Читаем Once there was a war полностью

There is no place to gather. You go to bed right away. In the corridor the singing crew leans out of the window and the men shriek at girls as the train starts. Then they break into “Home On the Range,” but the noise of the train drowns them out. The beer was not strong enough to give them much of a lift. The blacked-out train roars through the night. The windows are shut and painted so that no light can shine out. The singing collapses and the crews retire to their staterooms.

At four-thirty in the morning the steward knocks on your door, sets a cup of tea on the little shelf over your bed, and leaves. You quickly drink the tea and shave in time to be out of the train at five. It is cold and rainy when you get out of the train. You don’t know where you are. You were never told. Army trucks are waiting to take you to the airfield. Deep puddles of rain water are standing all about the little station. You climb into a truck and in a short while you have come to a huge airfield. This is one of the fields of Air Transport Command, which moves men and goods all over the world. Fighter planes are dispersed about the field, dimly visible through the rain. The C-54s stand ready to go.

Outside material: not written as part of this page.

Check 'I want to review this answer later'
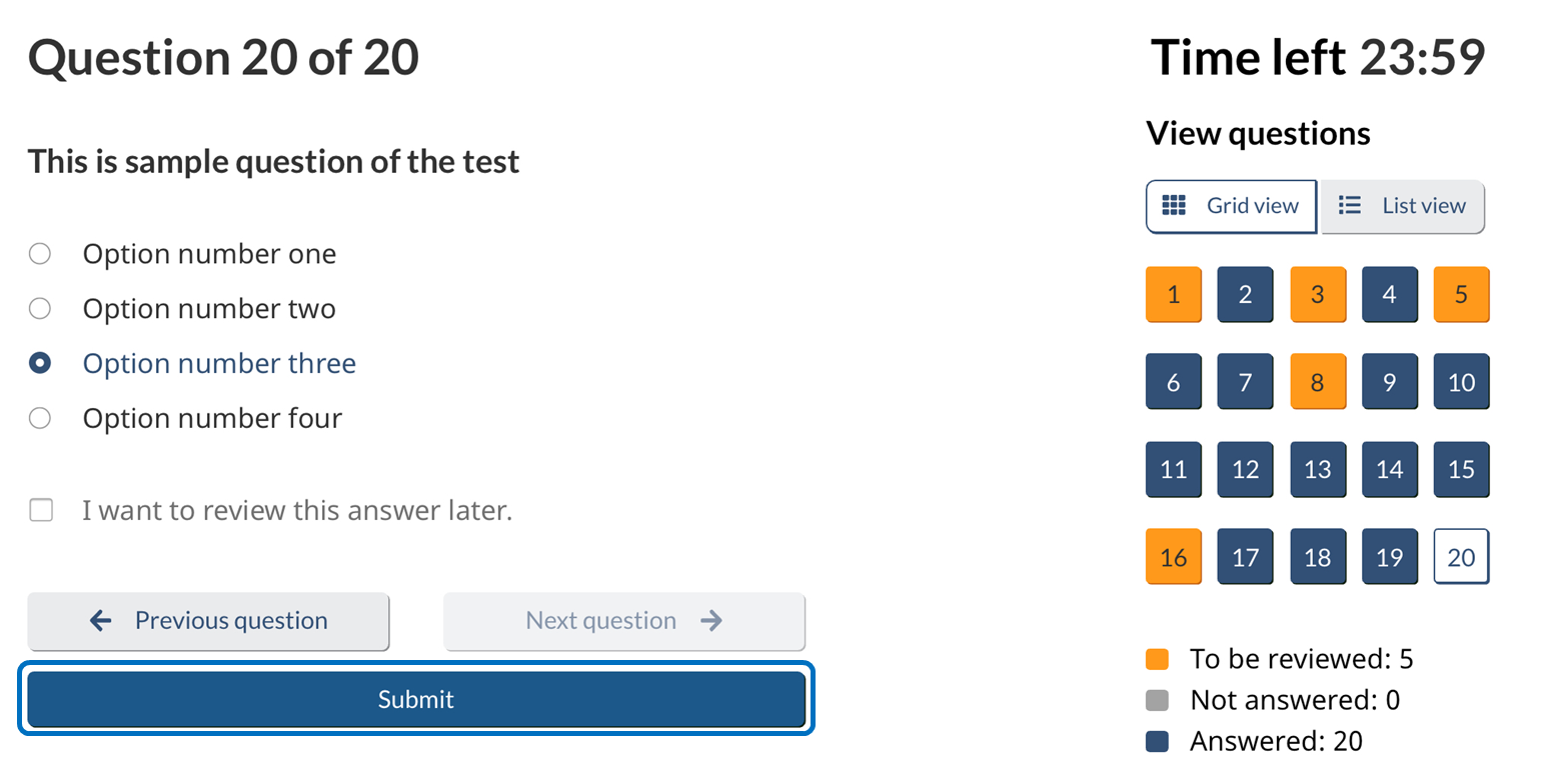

This is a large and comfortable station. There are club-rooms and a bar and a large restaurant. It is cold outside and inside the fireplaces are piled high with glowing coals. In the largest clubroom are many people waiting their time to go. There are men who have been here a week and some crews which just got in. A phonograph is playing something sung by Dinah Shore. The men sleep on the couches and wait for their time.

The control-desk officer says, “Come back at one-thirty and you will be told when you go.”

The nearest town is several miles away. The crews wander about for a while and then go back to the club-room to read comic books—Superman and the rest. They read them without amusement, but with great concentration.

The officer says, “You will probably go in eight hours,” and again the wandering. A ship is warming up. It is going home. The men on it will be in New York tomorrow. Even the ones who recently came over look longingly at these lucky ones. Just before they go they are cornered and messages given. “Call my wife and tell her that you saw me. Here is the telephone number.” There would be letters to carry, but that is forbidden.

The men going home actually write the numbers down. They look a little self-conscious to be going home, and very happy about it, too. They get into the big ship and the door closes. It is a four-motored ship and you have to climb high to get into it. The little crowd stands in the entrance and watches it go and then it has disappeared into the rain almost before it is off the ground. The field has suddenly become very lonely. The men go back to the coal fires and to old copies of magazines, Esquires and New Yorkers, months old, copies of Life from April and May.

The officer says, “The plane will leave for Africa in fifteen minutes.” It would seem the plane would be crowded, but it isn’t. There are on board only one combat crew and two civilians. It is a C-54-A, which means that it has bucket seats and is more than half cargo plane. Now the crew are gathering together their bags and their parachutes, slinging on their pistols and knives and web equipment. They are being very nonchalant about the whole thing. Africa means nothing to them.

For a while we stand shivering in the rain while our names are called off. Then each one climbs the ladder and goes through the door. The windows of the plane are not blacked out, the way they are at home. They don’t mind if you see. The big door slams, and outside you can hear the motors begin to turn over.

ALGIERS

ALGIERS (Via London), August 28, 1943—Algiers is a fantastic city now. Always a place of strange mixtures, it has been brought to a nightmarish mess by the influx of British and American troops and their equipment. Now jeeps and staff cars nudge their way among camels and horse-drawn cars. The sunshine is blindingly white on the white city, and when there is no breeze from the sea the heat is intense.

The roads are lined with open wagons loaded high with fresh-picked grapes, with military convoys, with Arabs on horseback, with Canadians, Americans, Free French native troops in tall red hats. The uniforms are of all colors and all combinations of colors. Many of the French colonial troops have been issued American uniforms since they had none of their own. You never know when you approach American khaki that it will not clothe an Arab or a Senegalese.